These metrics help us refine our assertion set over time, aiming to catch more bad outputs while avoiding false alarms on good ones

In [39]:
def calculate_metrics(assertion_results: Dict[str, Dict[str, List[Tuple[Dict[str, Any], int]]]]) -> Dict[str, Any]:
    metrics = {}

    for criterion, assertions in assertion_results.items():
        criterion_metrics = {}
        # Initialize per-criterion totals
        criterion_total_outputs = 0
        criterion_total_bad = 0
        criterion_total_good = 0

        criterion_passes = 0
        criterion_fails = 0
        criterion_fails_on_bad = 0
        criterion_fails_on_good = 0

        for assertion, results in assertions.items():
            # Process each assertion
            total_outputs = len(results)
            total_bad = sum(1 for _, human_annotation in results if human_annotation == 0)
            total_good = total_outputs - total_bad

            passes = sum(1 for score_dict, _ in results if score_dict['score'] == 1)
            fails = total_outputs - passes
            fails_on_bad = sum(1 for score_dict, human_annotation in results if human_annotation == 0 and score_dict['score'] == 0)
            fails_on_good = sum(1 for score_dict, human_annotation in results if human_annotation == 1 and score_dict['score'] == 0)

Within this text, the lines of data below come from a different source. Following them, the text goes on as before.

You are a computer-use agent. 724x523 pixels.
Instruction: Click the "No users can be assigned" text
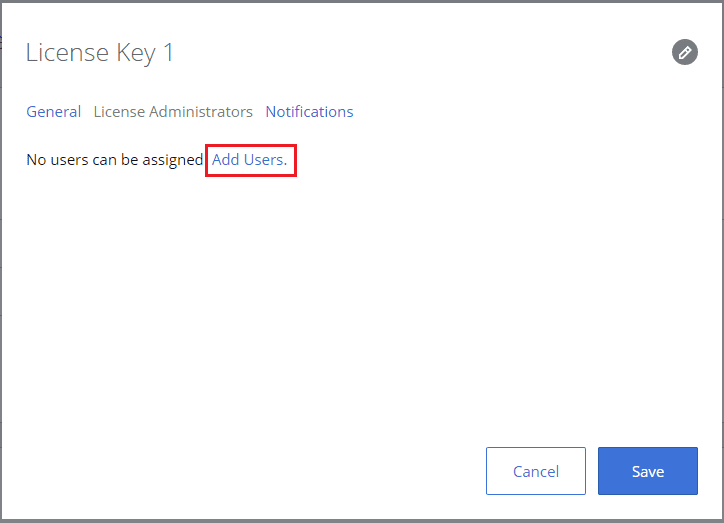click(x=115, y=160)
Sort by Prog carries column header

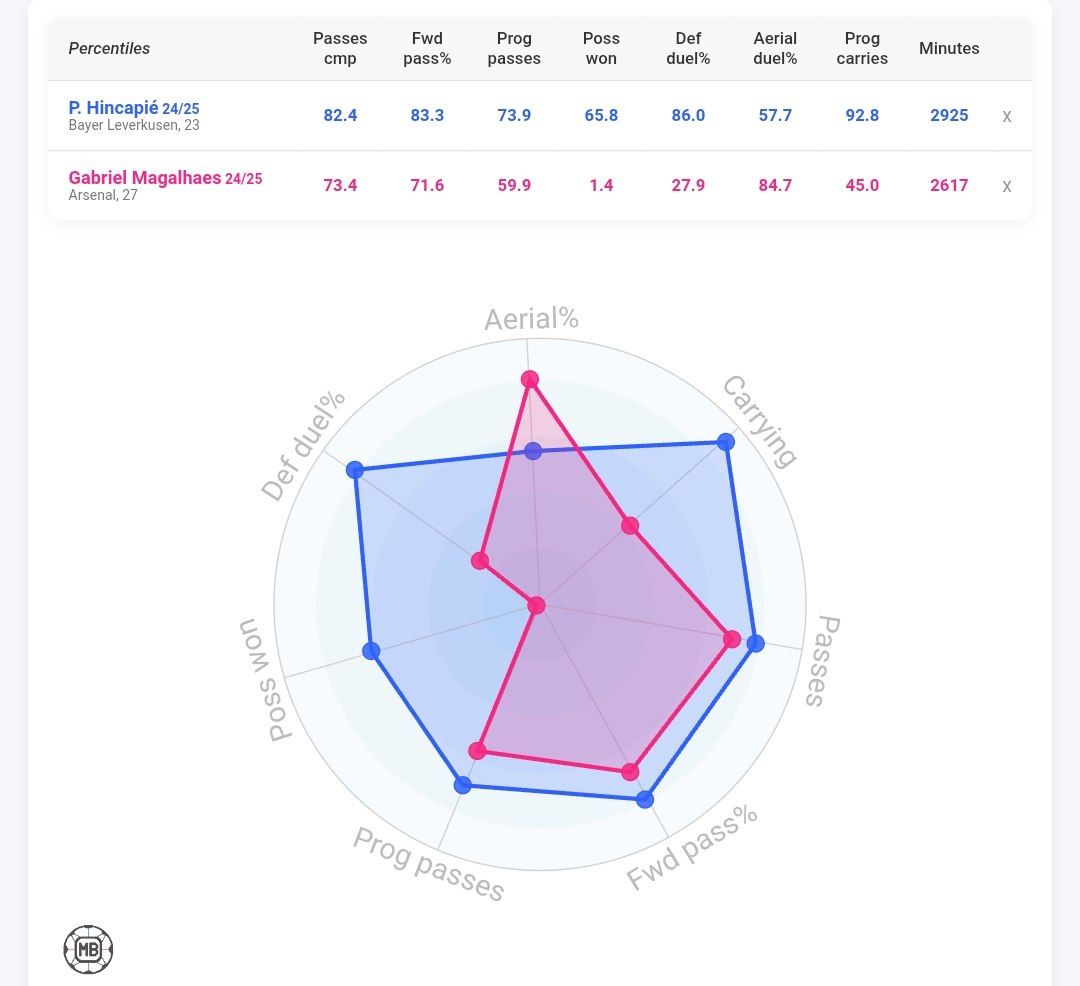862,48
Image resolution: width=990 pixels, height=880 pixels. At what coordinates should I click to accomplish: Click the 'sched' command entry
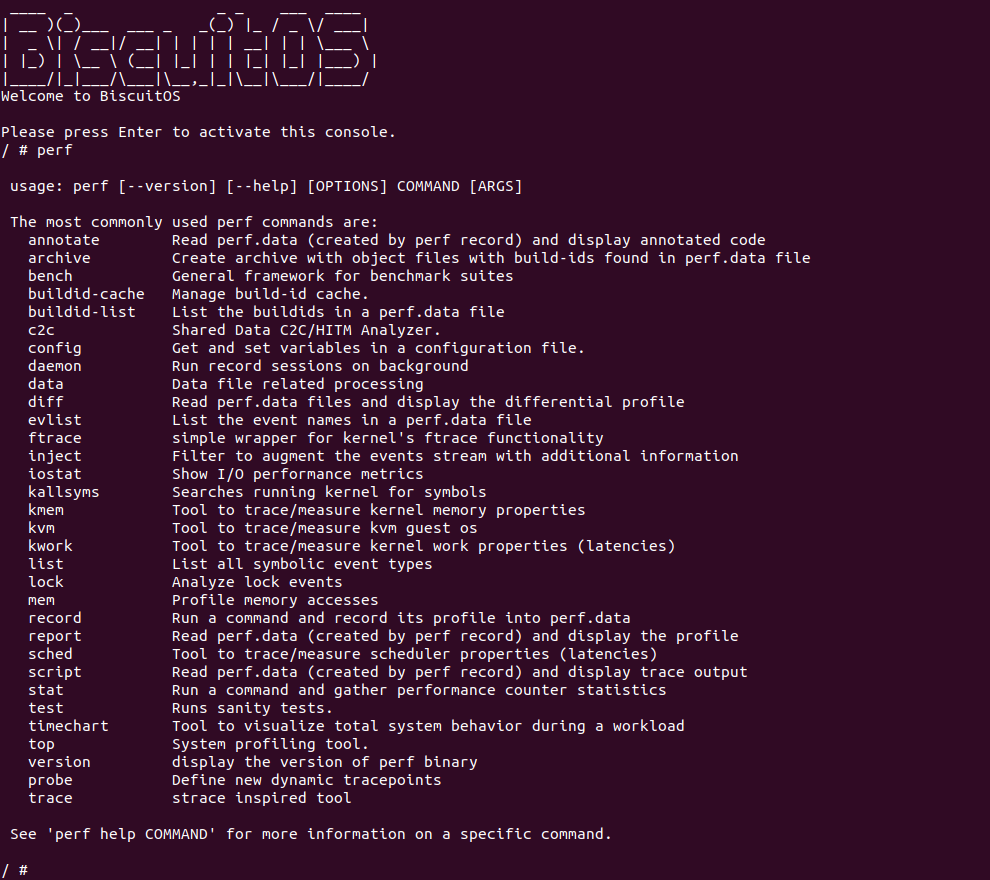coord(50,654)
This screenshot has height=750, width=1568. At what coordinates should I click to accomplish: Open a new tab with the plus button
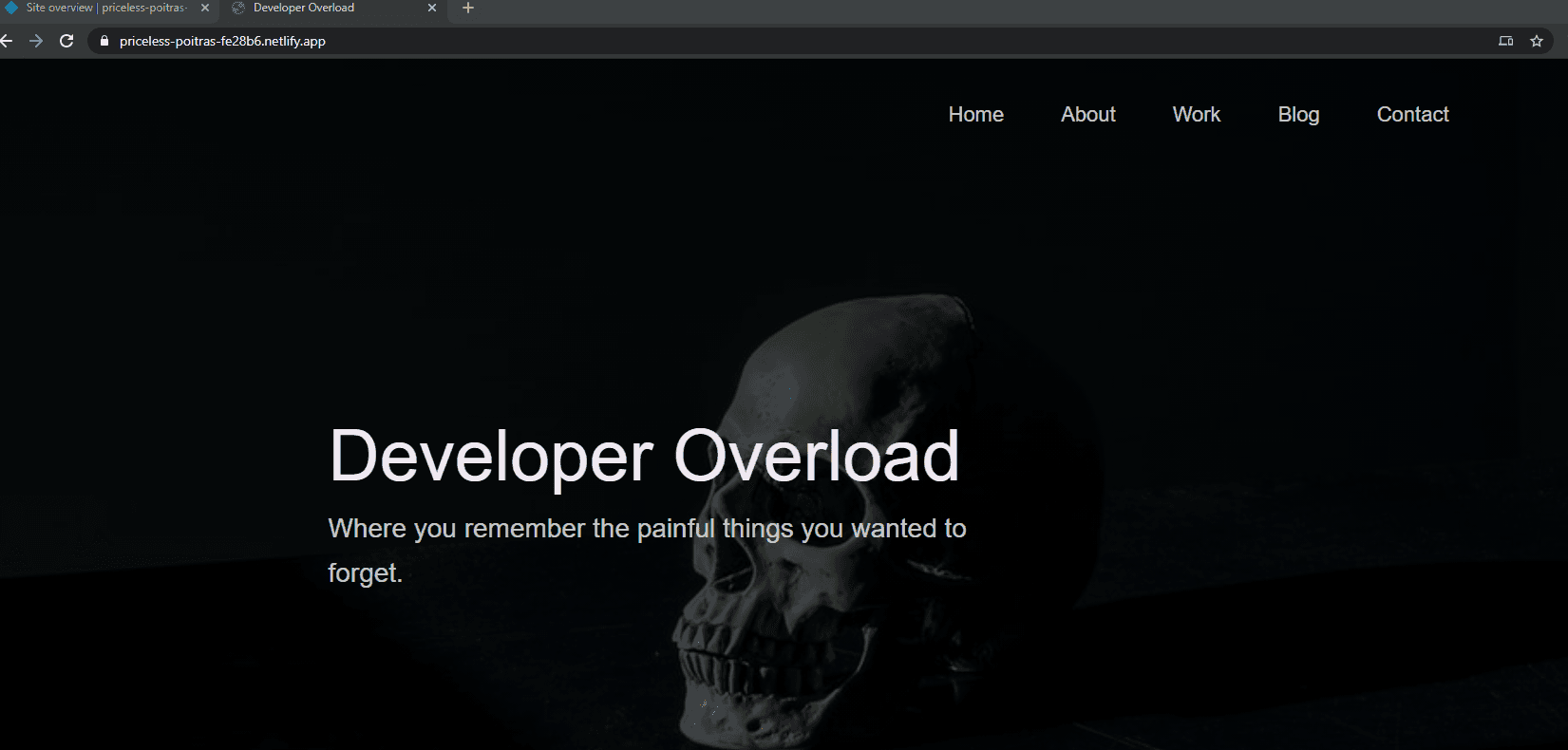point(467,9)
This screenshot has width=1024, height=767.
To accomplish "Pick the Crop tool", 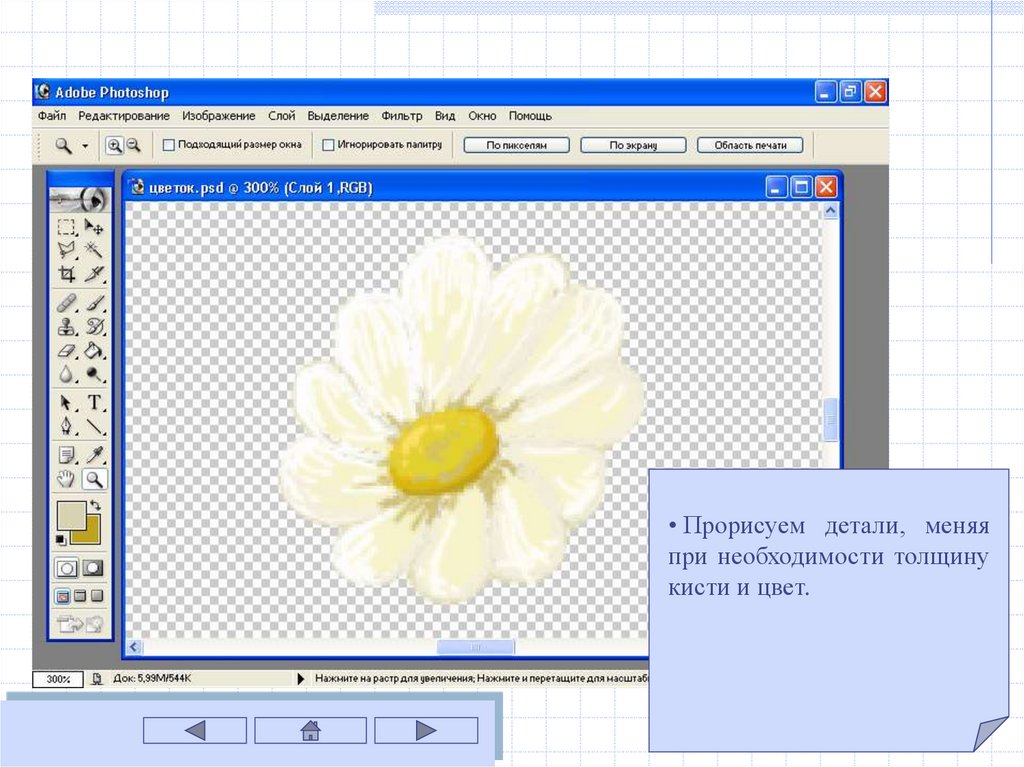I will tap(67, 274).
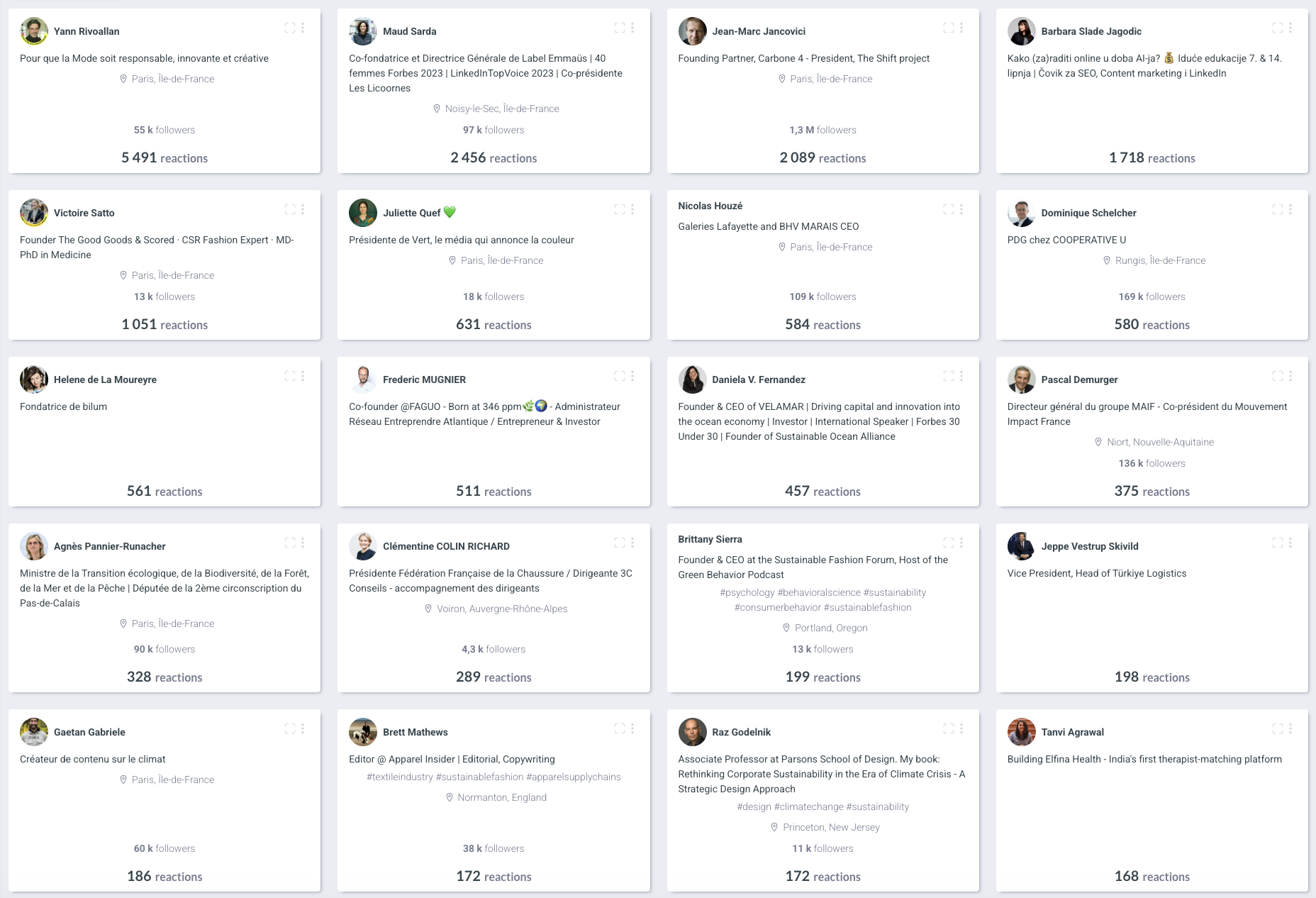Open the kebab menu on Tanvi Agrawal's card
This screenshot has width=1316, height=898.
(1290, 728)
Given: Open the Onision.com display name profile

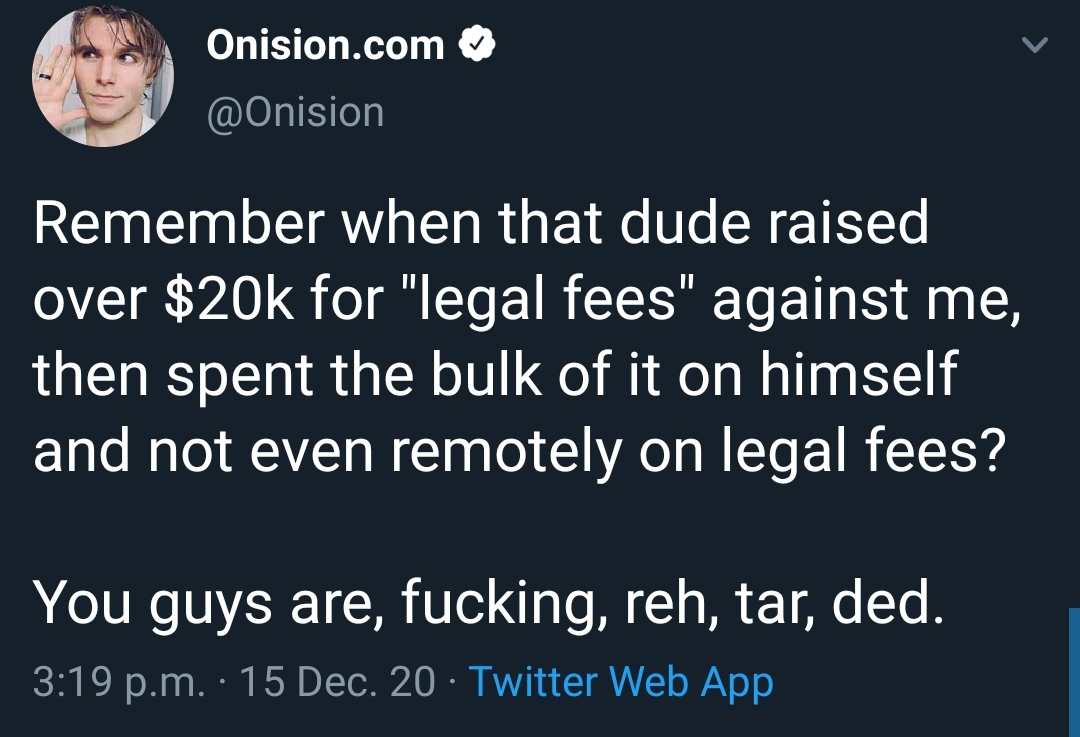Looking at the screenshot, I should [x=325, y=45].
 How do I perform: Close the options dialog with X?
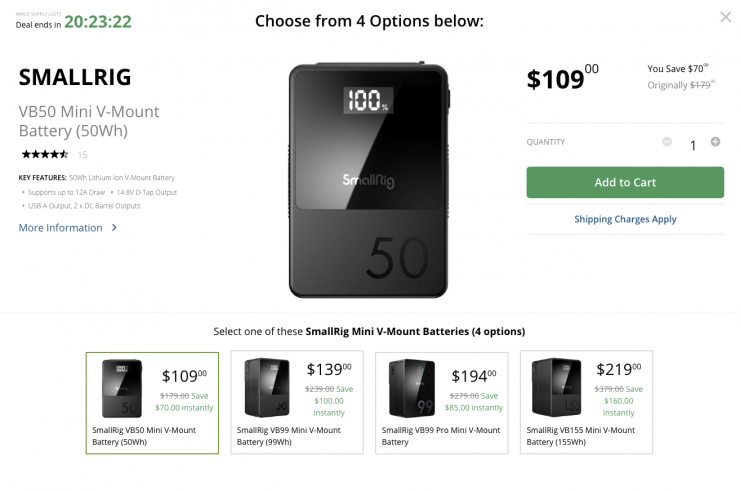(x=725, y=17)
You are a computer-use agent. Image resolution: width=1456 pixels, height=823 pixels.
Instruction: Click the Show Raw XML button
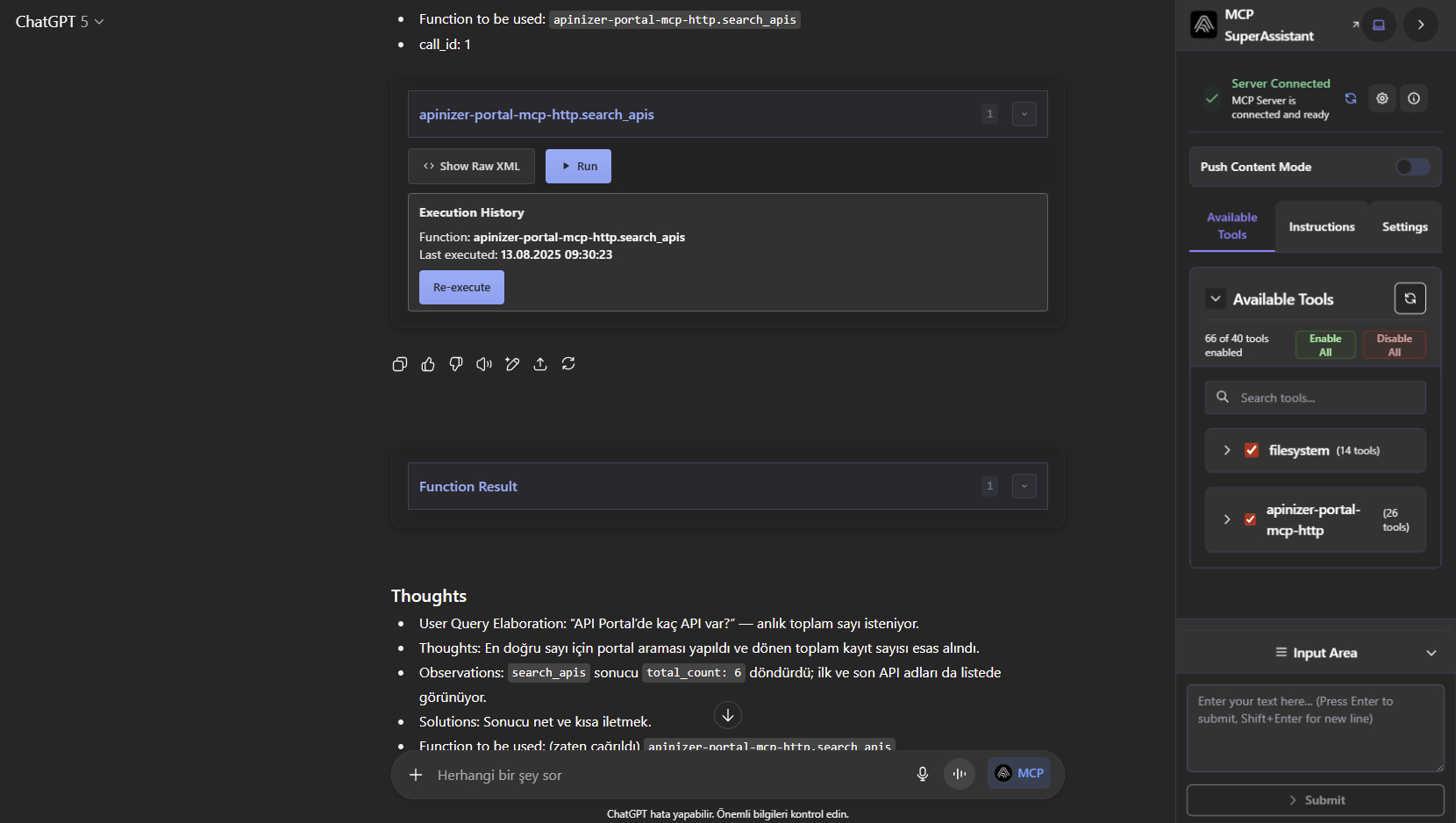coord(471,167)
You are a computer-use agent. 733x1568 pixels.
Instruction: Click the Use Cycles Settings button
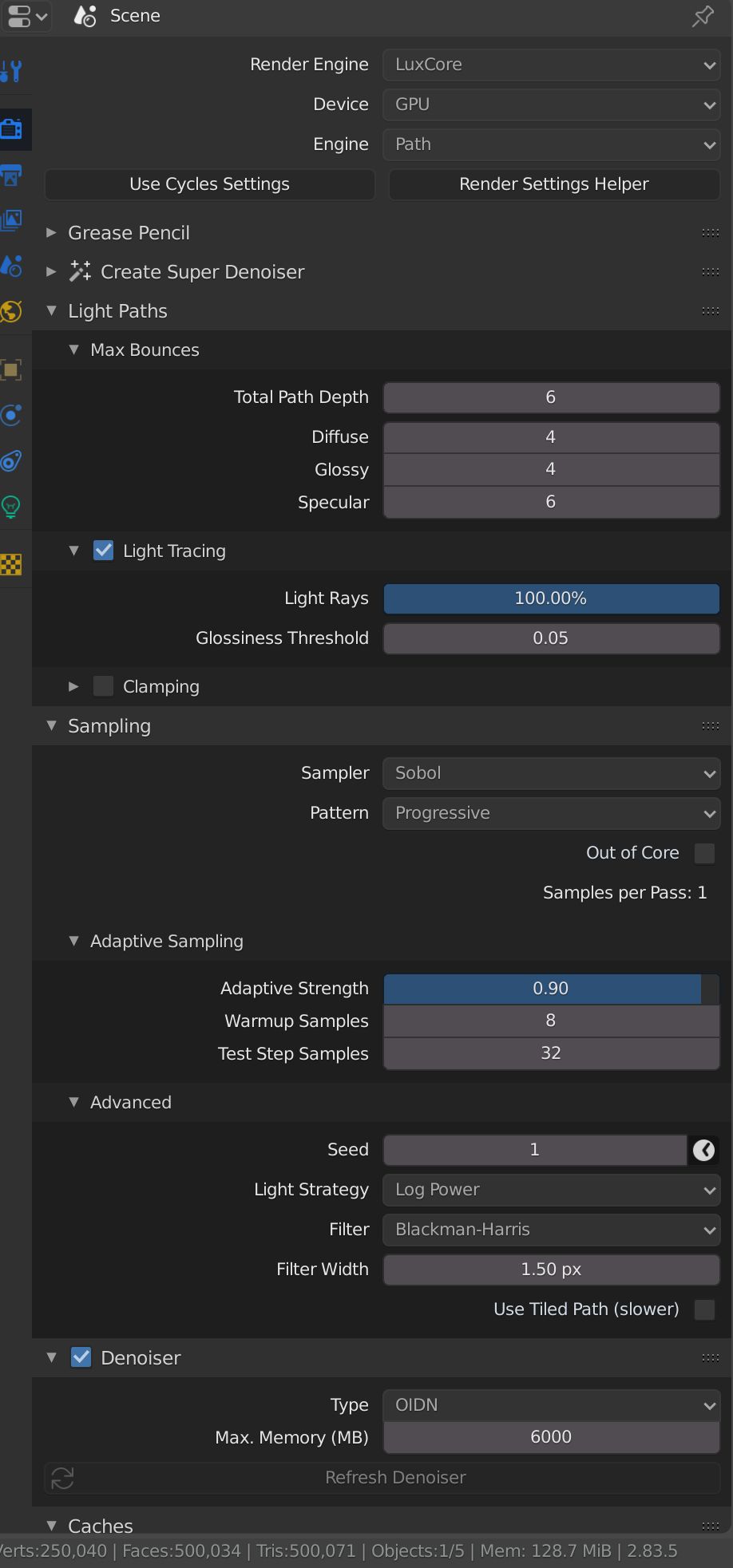click(x=209, y=184)
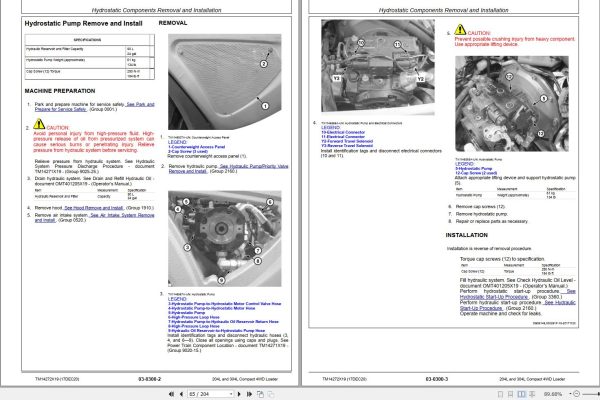
Task: Go to the next page
Action: click(239, 394)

            selectivity = passes / total_outputs if total_outputs > 0 else 0
            coverage = fails_on_bad / total_bad if total_bad > 0 else 1  # If no bad outputs, perfect coverage
            ffr = fails_on_good / total_good if total_good > 0 else 0  # If no good outputs, no false failures

            # Calculate alignment
            if coverage + (1 - ffr) > 0:
                alignment = 2 * (coverage * (1 - ffr)) / (coverage + (1 - ffr))
            else:
                alignment = 0

            eval_type = results[0][0]['type'] if results else "unknown"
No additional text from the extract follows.